Records for this exercise>
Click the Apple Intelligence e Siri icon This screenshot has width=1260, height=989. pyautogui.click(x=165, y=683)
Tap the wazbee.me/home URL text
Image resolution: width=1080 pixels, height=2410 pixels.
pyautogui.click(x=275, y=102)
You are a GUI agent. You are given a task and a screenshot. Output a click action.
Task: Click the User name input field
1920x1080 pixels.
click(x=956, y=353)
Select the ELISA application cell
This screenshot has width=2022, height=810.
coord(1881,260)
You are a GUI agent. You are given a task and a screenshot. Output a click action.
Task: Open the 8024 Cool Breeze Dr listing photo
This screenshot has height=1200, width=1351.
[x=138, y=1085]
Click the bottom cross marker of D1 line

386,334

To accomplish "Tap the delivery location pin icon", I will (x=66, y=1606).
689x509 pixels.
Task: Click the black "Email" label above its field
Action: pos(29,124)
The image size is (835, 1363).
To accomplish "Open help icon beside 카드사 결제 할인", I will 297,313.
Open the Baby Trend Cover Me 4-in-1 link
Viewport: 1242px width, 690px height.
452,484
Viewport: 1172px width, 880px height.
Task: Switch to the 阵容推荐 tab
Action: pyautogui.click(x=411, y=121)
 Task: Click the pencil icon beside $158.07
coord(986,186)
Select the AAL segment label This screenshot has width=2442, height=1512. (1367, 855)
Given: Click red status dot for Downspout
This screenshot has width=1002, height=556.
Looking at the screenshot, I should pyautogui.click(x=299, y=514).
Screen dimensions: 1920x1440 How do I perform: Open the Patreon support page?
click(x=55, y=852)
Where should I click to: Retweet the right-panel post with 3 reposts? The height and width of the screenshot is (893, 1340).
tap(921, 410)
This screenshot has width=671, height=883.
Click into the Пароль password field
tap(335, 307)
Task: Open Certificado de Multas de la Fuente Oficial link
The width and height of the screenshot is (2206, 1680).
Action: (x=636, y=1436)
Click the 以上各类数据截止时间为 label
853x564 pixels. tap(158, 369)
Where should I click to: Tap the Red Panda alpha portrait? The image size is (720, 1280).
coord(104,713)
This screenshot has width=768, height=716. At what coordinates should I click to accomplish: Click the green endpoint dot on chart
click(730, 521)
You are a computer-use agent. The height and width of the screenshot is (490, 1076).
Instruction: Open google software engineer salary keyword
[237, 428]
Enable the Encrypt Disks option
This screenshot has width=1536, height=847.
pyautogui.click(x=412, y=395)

Problem details>
Write out the entries again, starting at the line that contains "Enable the Encrypt Disks option" and ending at the end of the entries, requests included. Multiply each click coordinate in the answers by 1.5 and round to whole numbers, rounding halves up.

Output for this task>
Enable the Encrypt Disks option
This screenshot has width=1536, height=847.
pyautogui.click(x=618, y=593)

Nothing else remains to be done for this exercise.